Dear America… Never mind.

Two teenagers take a photograph with an Abercrombie & Fitch employee inside Westfield San Francisco Centre during Black Friday in San Francisco, California November 29, 2013. REUTERS/Stephen Lam

 

 

As a mom to a teenage boy, I’ve yet to step inside any Abercrombie & Fitch. (Let’s leave aside whether I meet the standards for the type of customers the jackassy CEO envisioned wearing his company’s clothes) I find the idea disconcerting to shop at a store that showcases relentlessly half-nekkid virile young men. “Hey, look at me! Do I make you randy? Now come in and bathe in the glory of my bare chest. And while you are at it, remember to pick up some clothes from here so your son can look like me.”

Eh. NO.

The same way I found it disturbing when I overheard a mom say to her preteen/teenage daughter, “Ooo. You look sexy.
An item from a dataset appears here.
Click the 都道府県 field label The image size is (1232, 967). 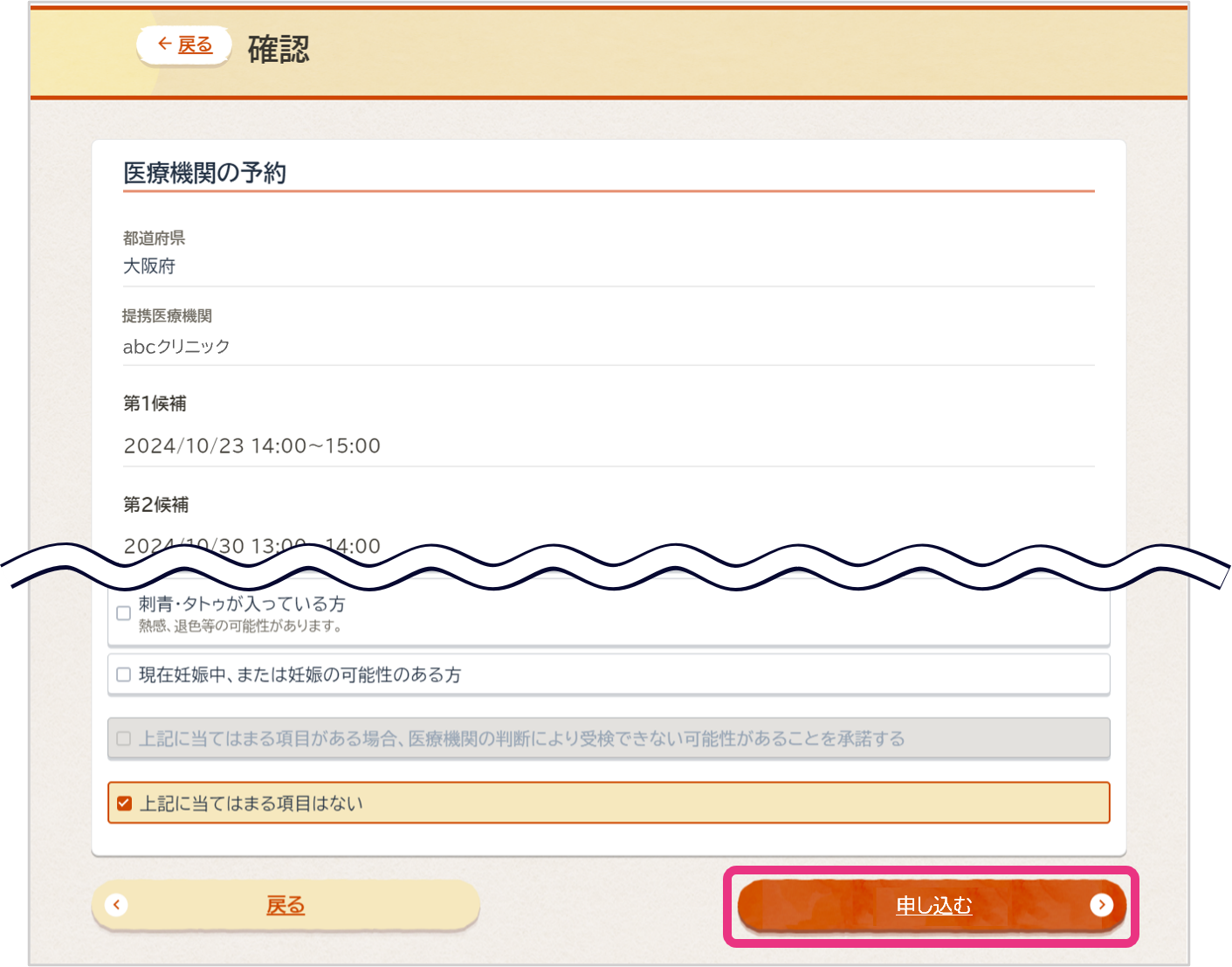(x=154, y=238)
Do you want to get it?” Really? I understand the concept of treating sex and sex talk as a natural/neutral subject. But we’ve got to draw the line somewhere. Somehow in our eagerness to promote girl empowerment, we’ve found girl empowerment in places where there was none. [Advertisers surely have taken great advantage of our wishful thinking. The branding efforts by many products surrounding Hunger Games – Catching Fire are some of the most brilliant yet infuriating, ok, at least annoying, marketing campaigns. Nerf guns for girls – sized for smaller hands. About time! And they’re pink! Of course…] We’ve pushed the line way way way back. It is so easy to equate sexy = empowered, and call it a day.

Sex does not equal power. Sex became a means to power for women because we were left with few options and recourse.